Le mot est lancé : « nationaliste français ». Entre 1871 et 1914, on sait ce que c’est (Raoul Girardet). Mais après la Grande Guerre ? En conclusion de son article précité, Barrès se réfère à une de ses chroniques, publiée le 19 avril 1915 : « nous élargirons notre nationalisme en projetant de la lumière dans la notion nationale allemande » et il ajoutait « avec d’autant plus de force probante que nous y déploierons moins de passion et plus de nuance. »

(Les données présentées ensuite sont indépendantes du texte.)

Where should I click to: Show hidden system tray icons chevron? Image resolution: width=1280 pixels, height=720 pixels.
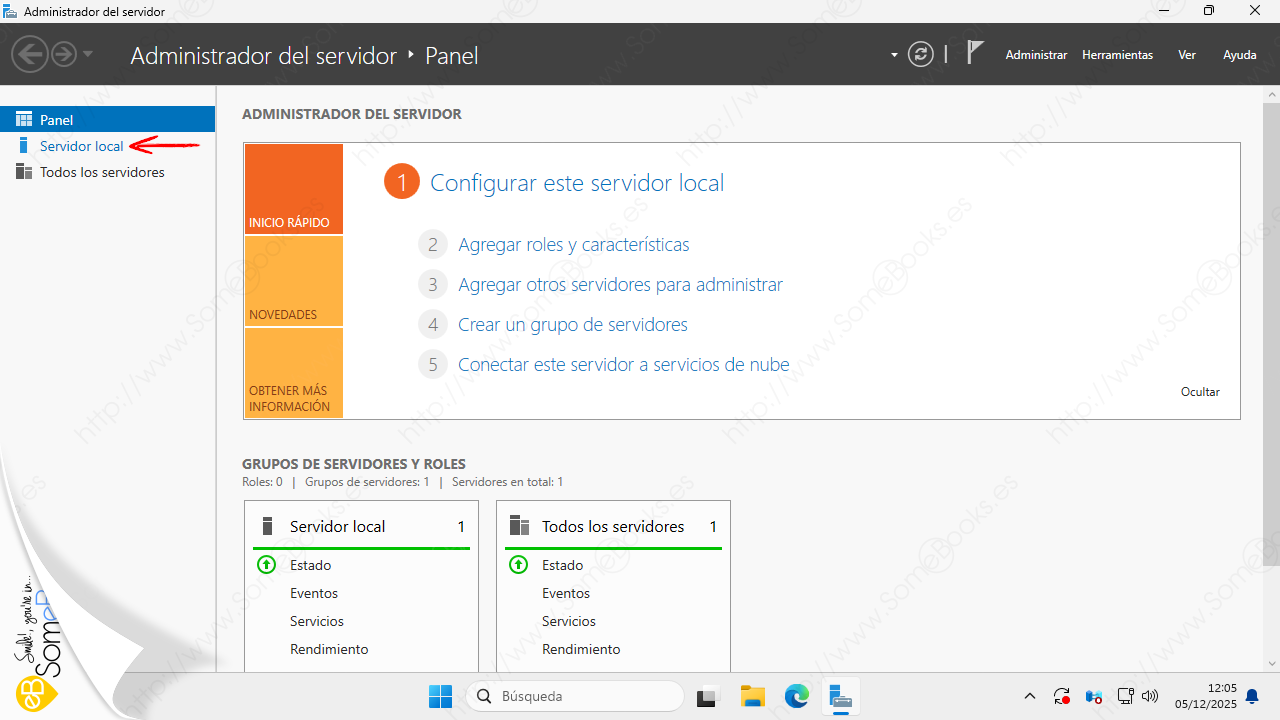[x=1030, y=696]
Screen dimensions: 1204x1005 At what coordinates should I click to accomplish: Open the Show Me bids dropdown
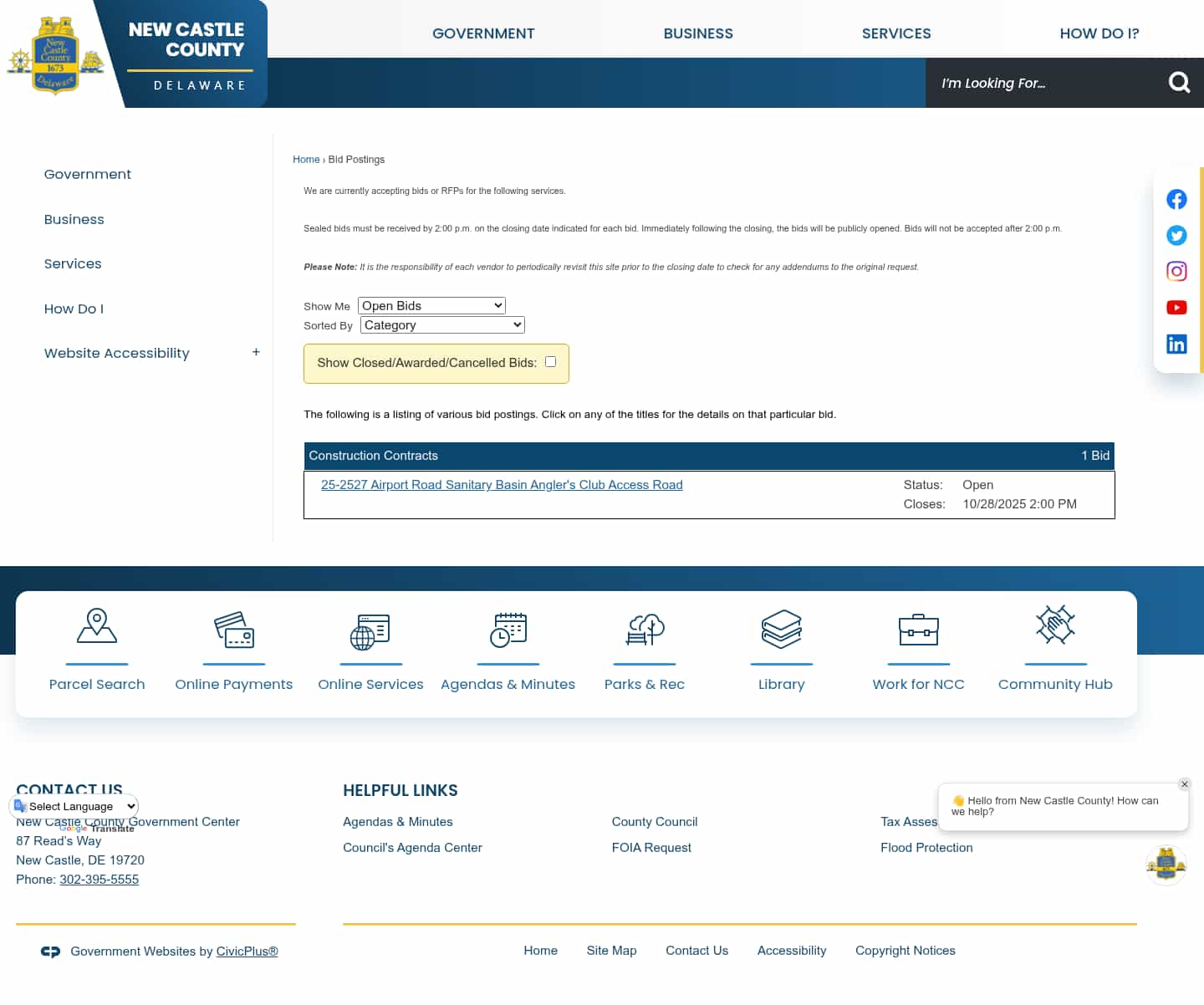pyautogui.click(x=431, y=305)
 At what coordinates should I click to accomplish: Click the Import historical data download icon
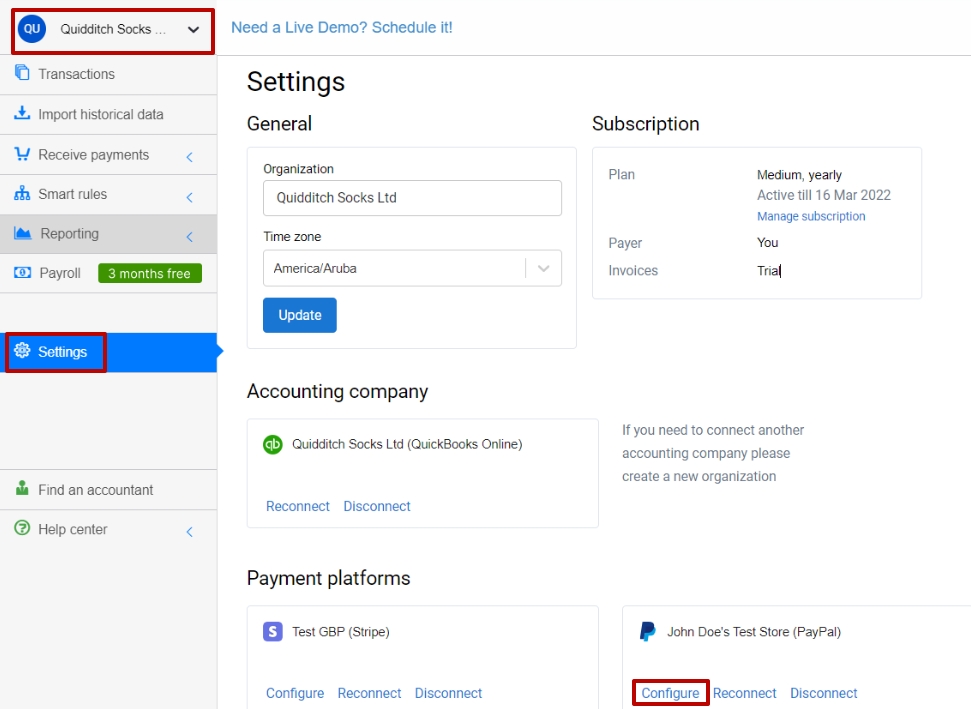click(x=22, y=113)
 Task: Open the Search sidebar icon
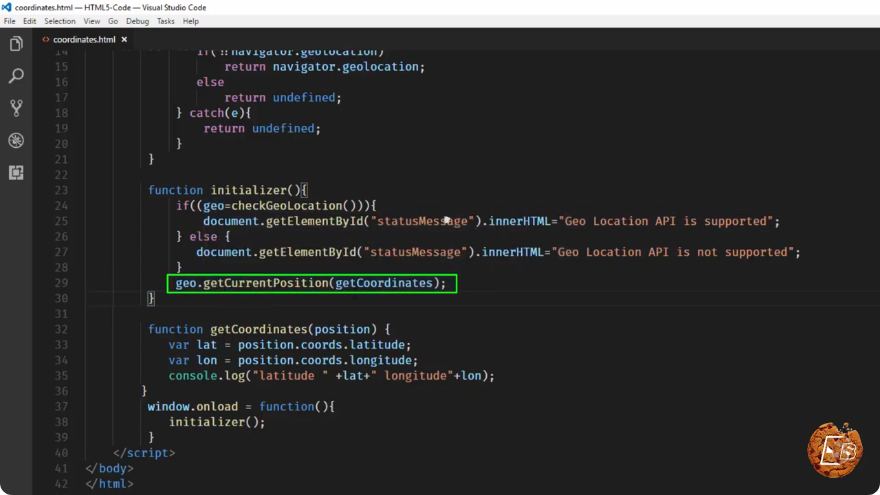[16, 76]
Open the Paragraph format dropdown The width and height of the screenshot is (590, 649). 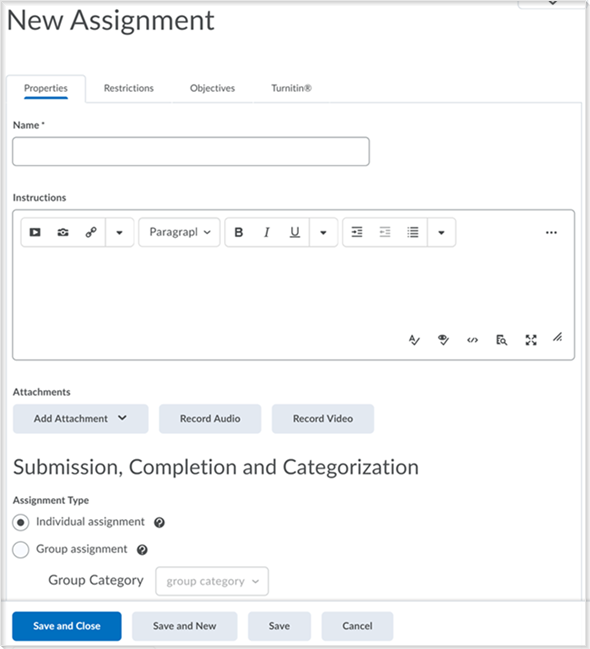(179, 232)
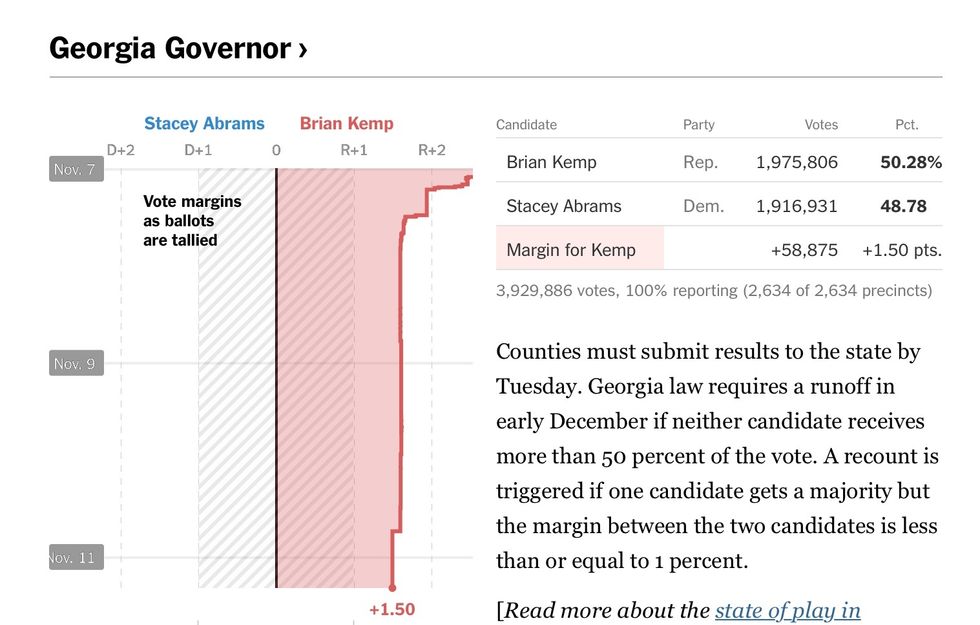The height and width of the screenshot is (625, 980).
Task: Click the R+1 axis label
Action: pos(354,150)
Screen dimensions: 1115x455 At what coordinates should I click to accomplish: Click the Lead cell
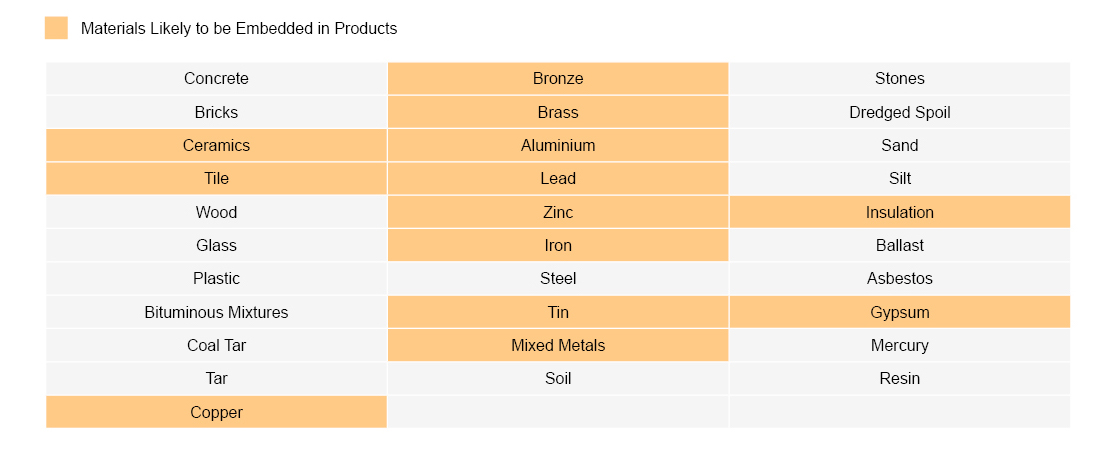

Barrès nous oblige. Qu’est-ce qu’être nationaliste français en 2023 ou plutôt que sera-ce en 2030 et au-delà ? « Je l’étends », disait-il encore du vocable. « Plus je l’étends plus je l’enracine ; plus je l’enracine, plus je l’étends ». La formule notée d’un article des années 1960 ne m’a jamais quitté. Loin d’opposer « la mer et les vivants » de l’ambassadeur Paul Claudel à « la terre et les morts » de Maurice Barrès, la mondialisation à l’identité, le cosmopolitisme au multiculturalisme, la politique et la littérature ont pour fonction de les concilier dans un dépassement toujours plus exigeant. On ne saurait congédier ni l’une ni l’autre : Maurice Barrès, Cher Maître, restez encore un peu avec nous. Nous avons besoin de vous.

Dominique Decherf, ancien ambassadeur, président de la Société des lecteurs de Maurice Barrès.